Diante da cena do assassinato de Cristóvão, uma imagem meio anacrônica surgiu automaticamente em minha cabeça: a personagem Beatriz poderia ser perfeitamente a sinhá e Cristóvão ser seu escravo se a trama possuísse um contexto colonial escravocrata. Uma sinhá que, além de explorar seu escravo com livre arbítrio, propriedade e domínio (principalmente sexual), é a dona de seu destino. Mesmo com o grande silenciamento da história sobre as relações das mulheres da elite colonial brasileira e as populações negras masculinas escravizadas, os restos e resquícios da escravidão no imaginário coletivo brasileiro nos fazem criar projeções e refletir o quanto essas representações podem ser perigosíssimas para o processo de afirmação e (re)empoderamento do homem negro no Brasil, que compreende dentre suas dinâmicas o (auto)reconhecimento e a construção da consciência de si e seus valores étnicorraciais. Refletindo sobre tal questão, o sociólogo britânico Paul Gilroy em sua obra Entre Campos caracteriza esse fenômeno como um “Novo Racismo”, que oferece constantemente através de suas tecnologias (nesse caso, a televisão) “formas duvidosas” de (re)invenção do poder negro masculino em nossos tempos pós-modernos. A hiperssexualização do homem negro é um dos produtos malditos do câmbio simbólico racista da Rede Globo, que continua a vender estereótipos por audiência.

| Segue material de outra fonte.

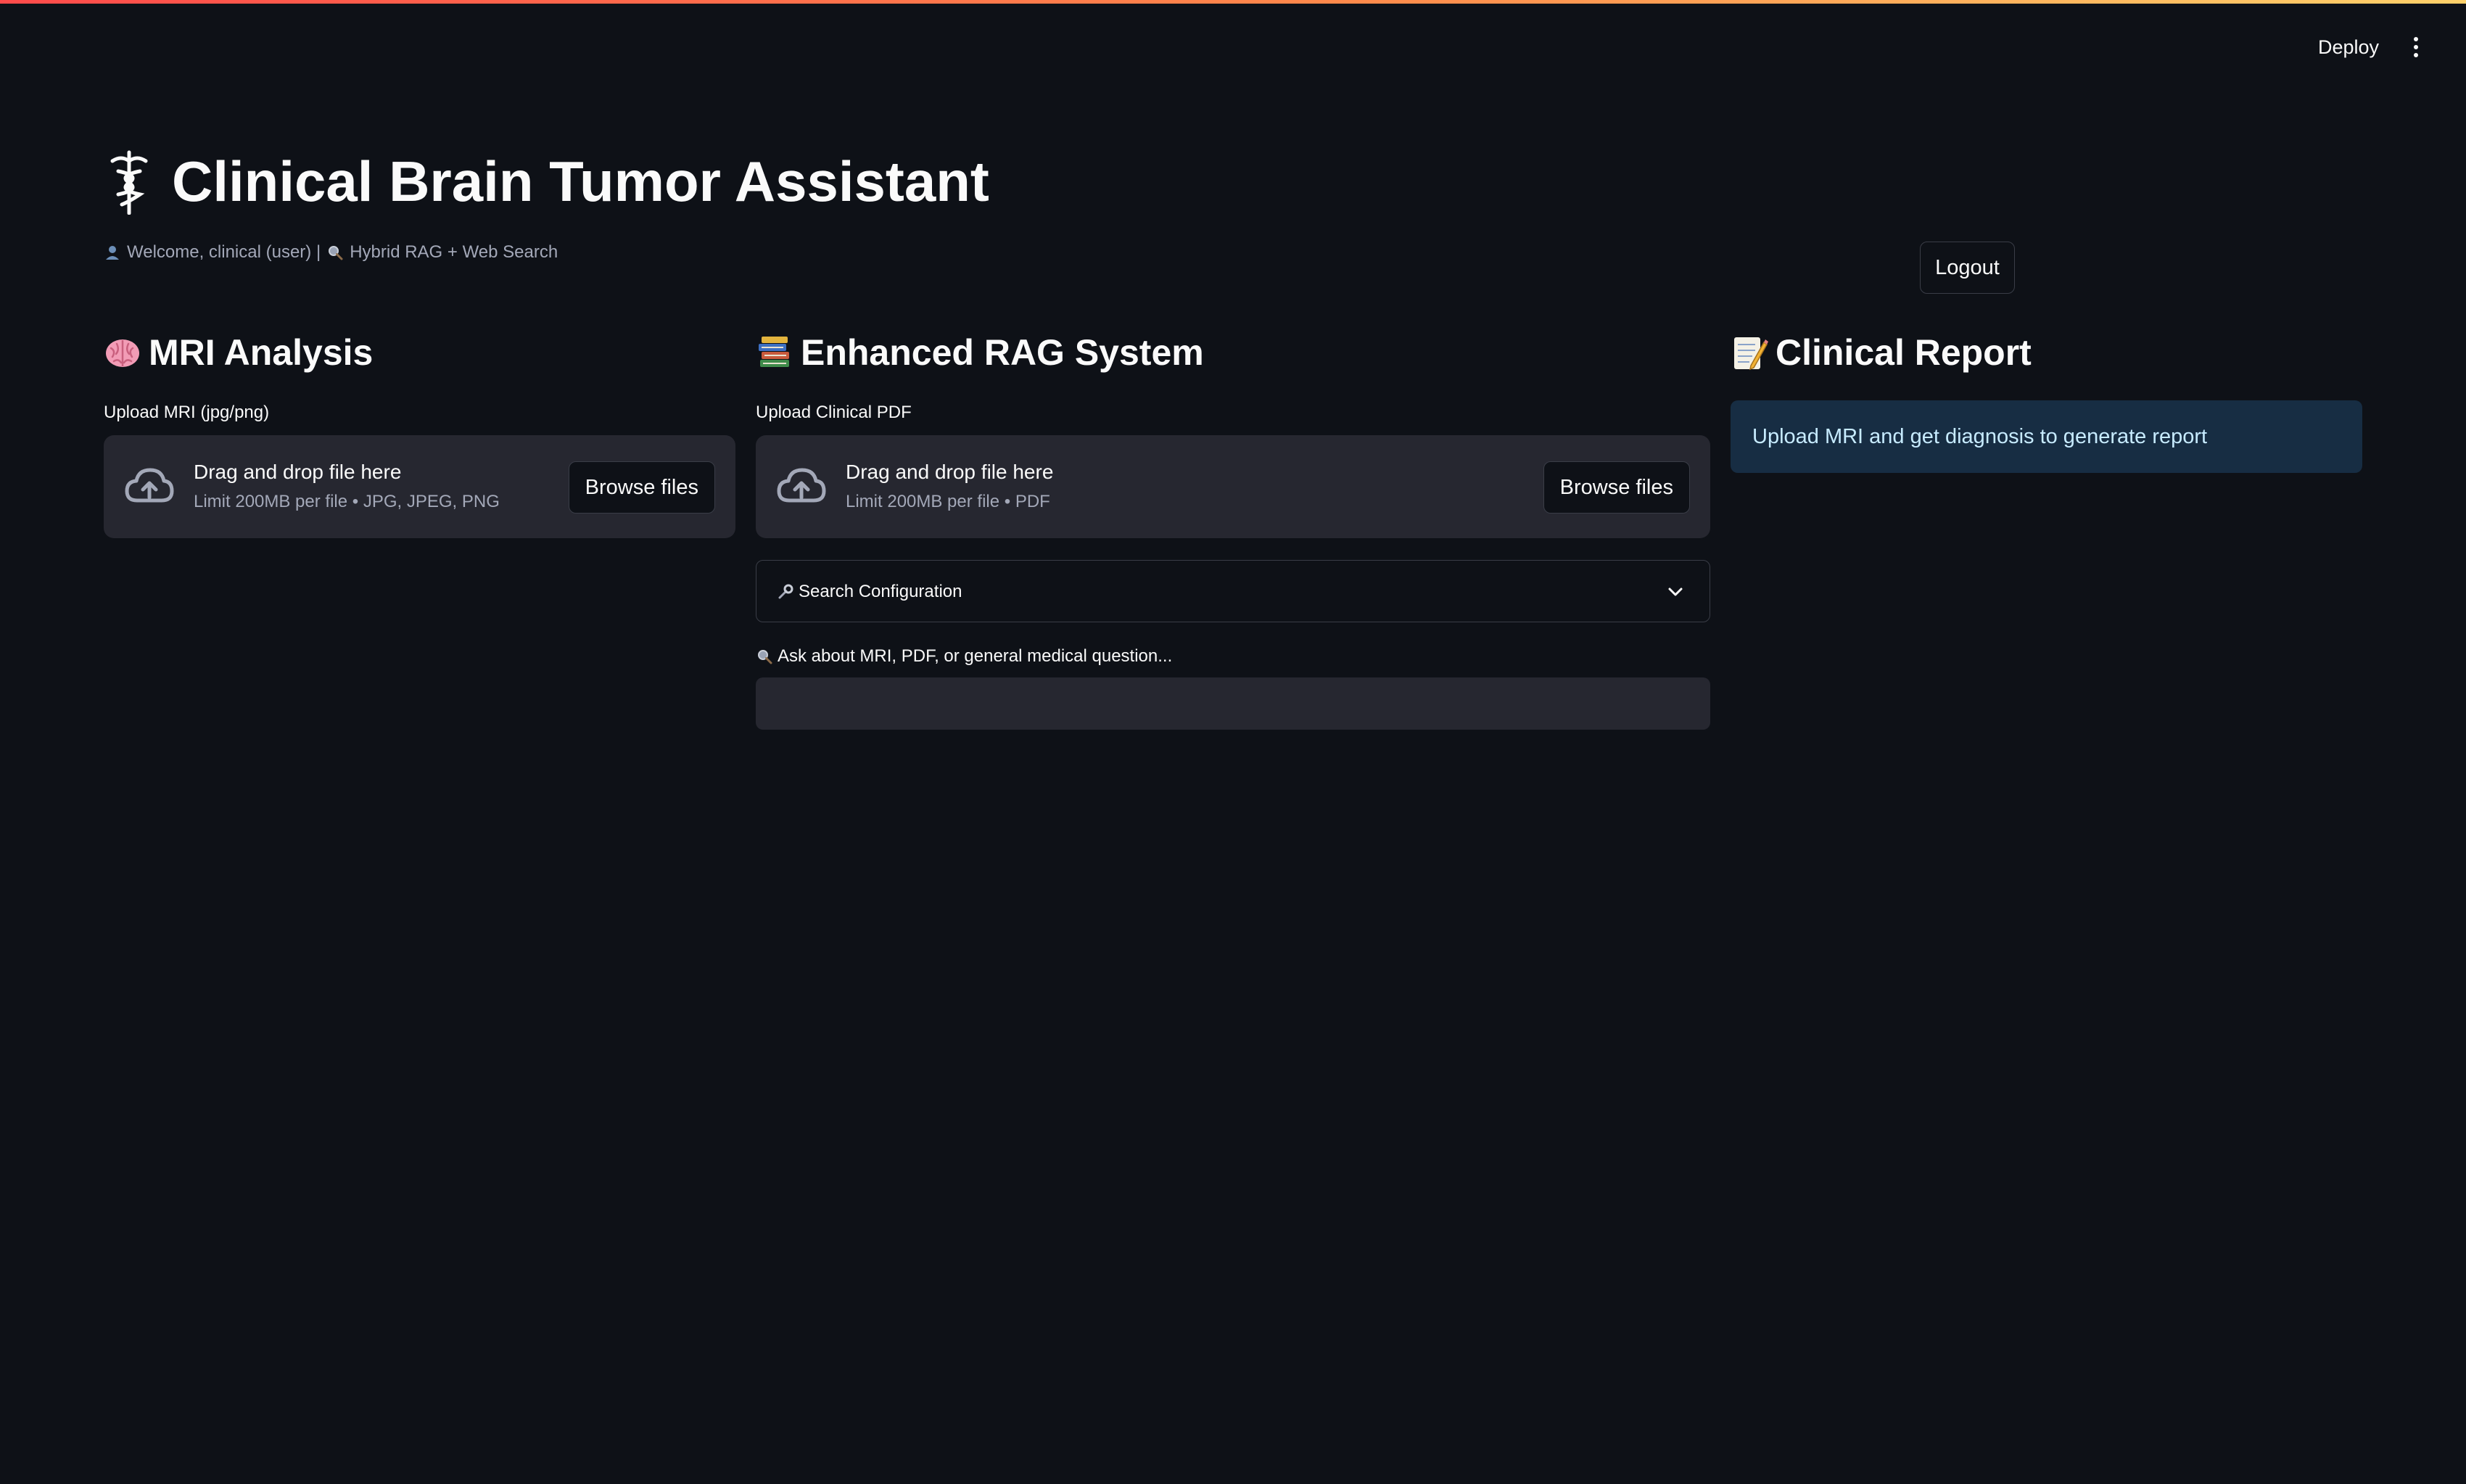 Image resolution: width=2466 pixels, height=1484 pixels. I want to click on welcome-text: Welcome, clinical (user) |, so click(224, 252).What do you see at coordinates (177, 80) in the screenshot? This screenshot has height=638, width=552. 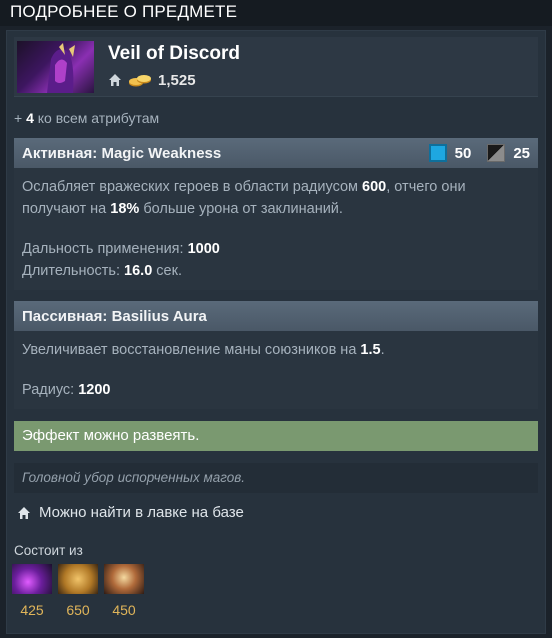 I see `item-cost-value: 1,525` at bounding box center [177, 80].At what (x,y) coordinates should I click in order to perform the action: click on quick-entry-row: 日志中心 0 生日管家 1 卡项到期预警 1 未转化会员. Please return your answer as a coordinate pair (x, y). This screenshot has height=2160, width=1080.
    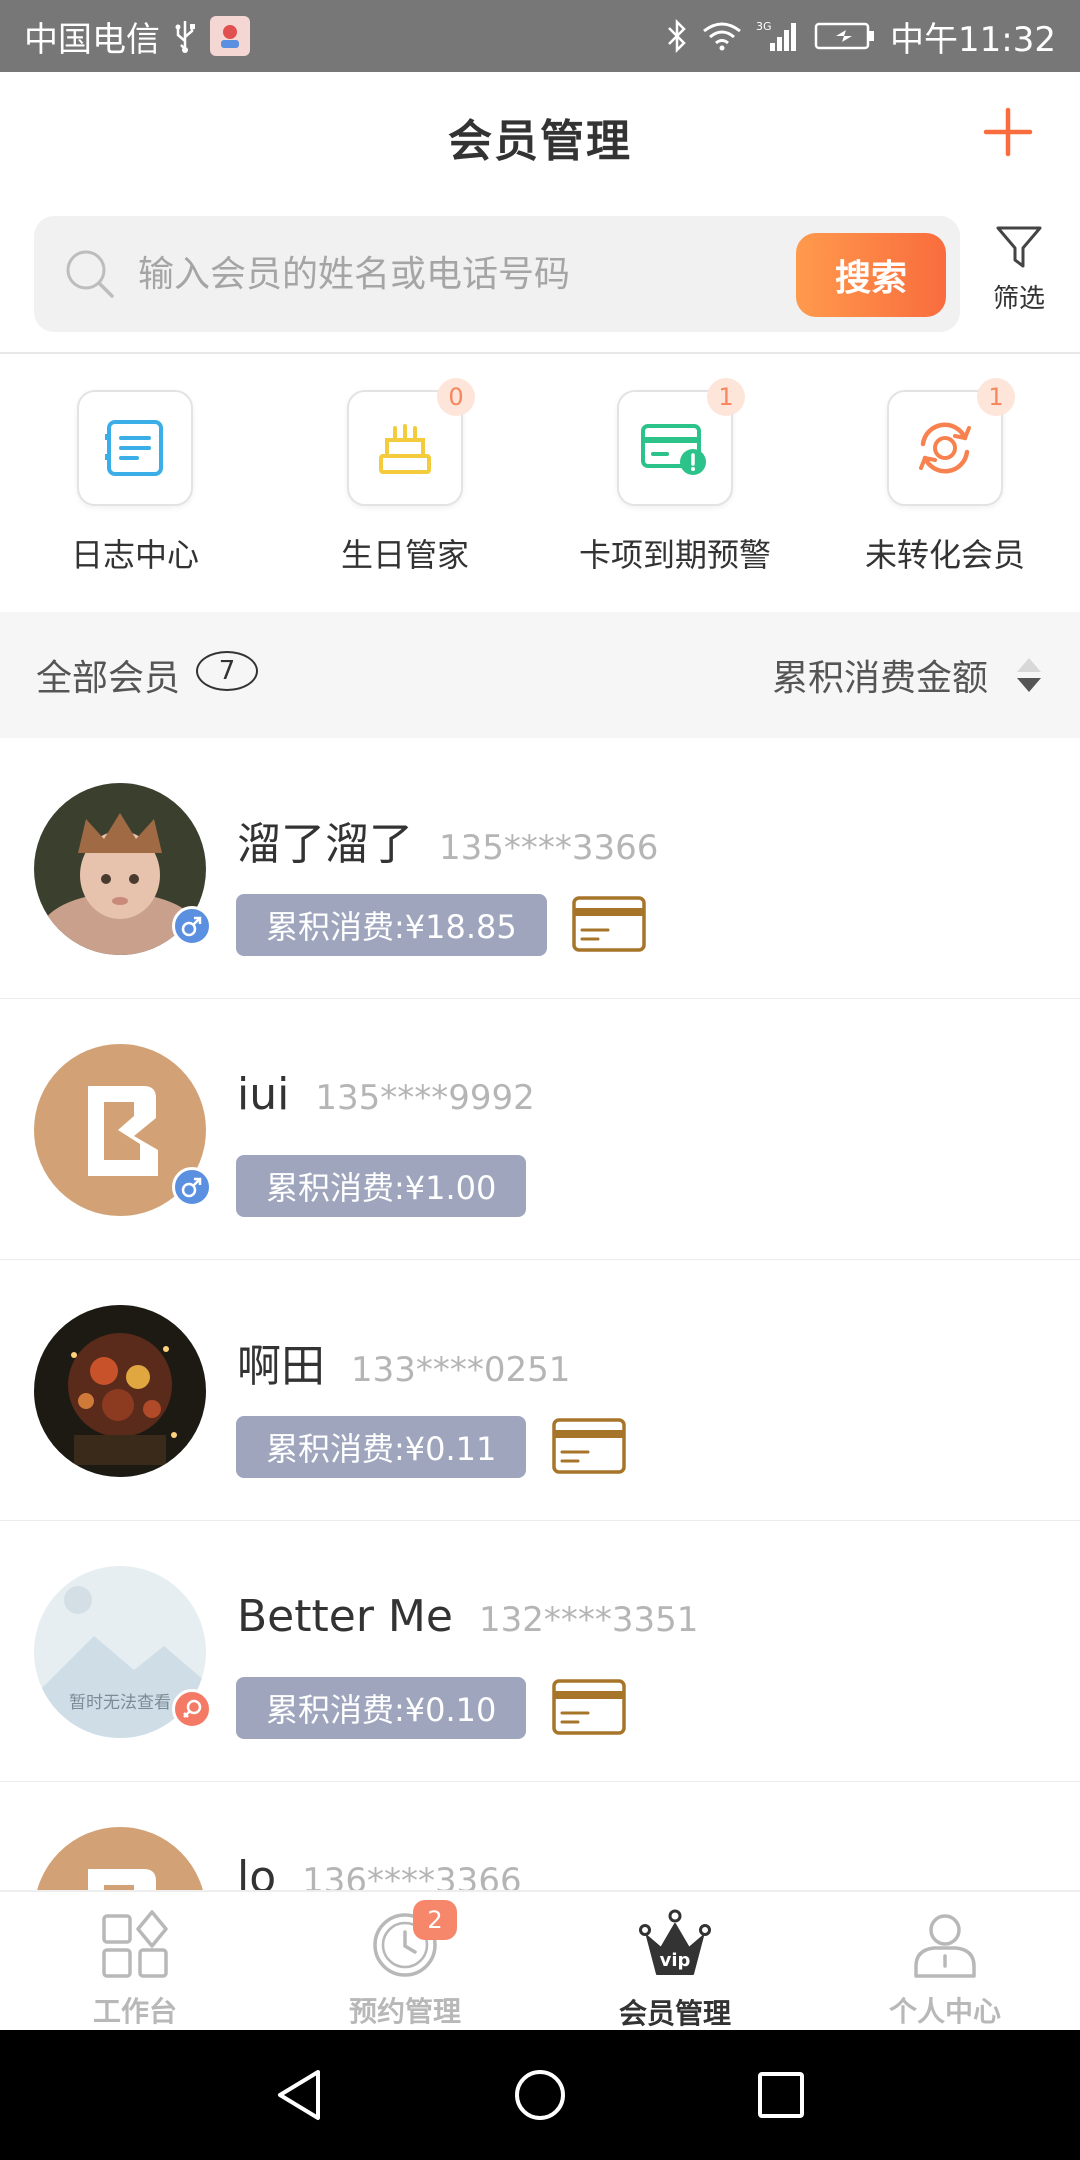
    Looking at the image, I should click on (540, 483).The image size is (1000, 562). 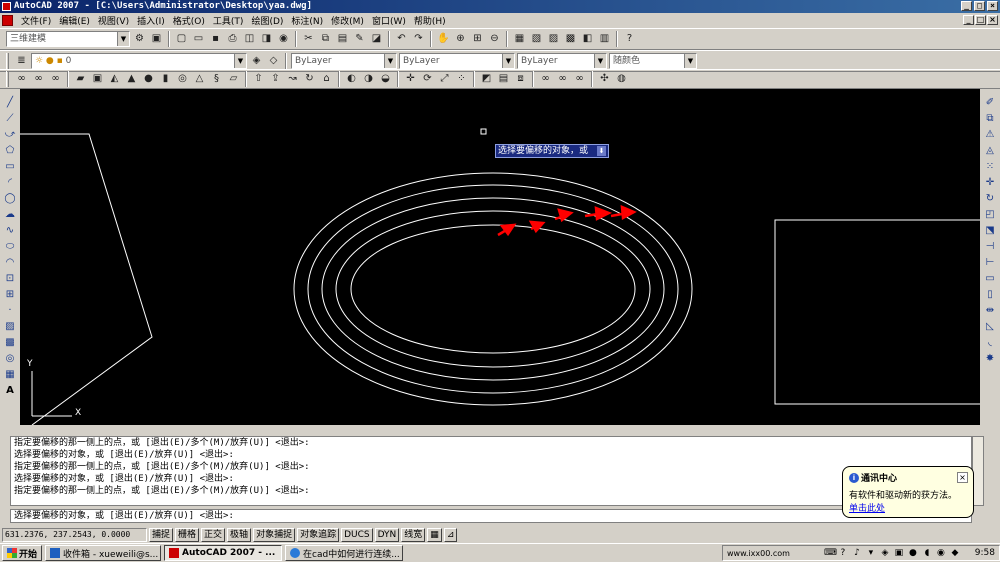 I want to click on menu-window: 窗口(W), so click(x=389, y=20).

Não é de hoje que alerto sobre isso, amáveis homens negros. Apesar de a hiperssexualização negra (que na novela será mais uma vez exposta através da personagem Regina, interpretada por Camila Pitanga) possa se transformar em uma via de mão dupla de vantagens e desvantagens para nós, como alerta o filósofo Cornel West em Questão de Raça, podemos acabar sendo assassinados simbolicamente como o personagem Cristóvão nessa Babilônia pós-colonial.

 

Daniel Dos Santos (DanDan) é Licenciado em História pela Universidade do Estado da Bahia – Campus V, Membro Fundador e Pesquisador Residente do Núcleo Interdisciplinar de Estudos Africanos e Afrobrasileiros (AFROUNEB). Atualmente é Mestrando do Programa Multidisciplinar de Pós-Graduação em Cultura e Sociedade da Universidade Federal da Bahia.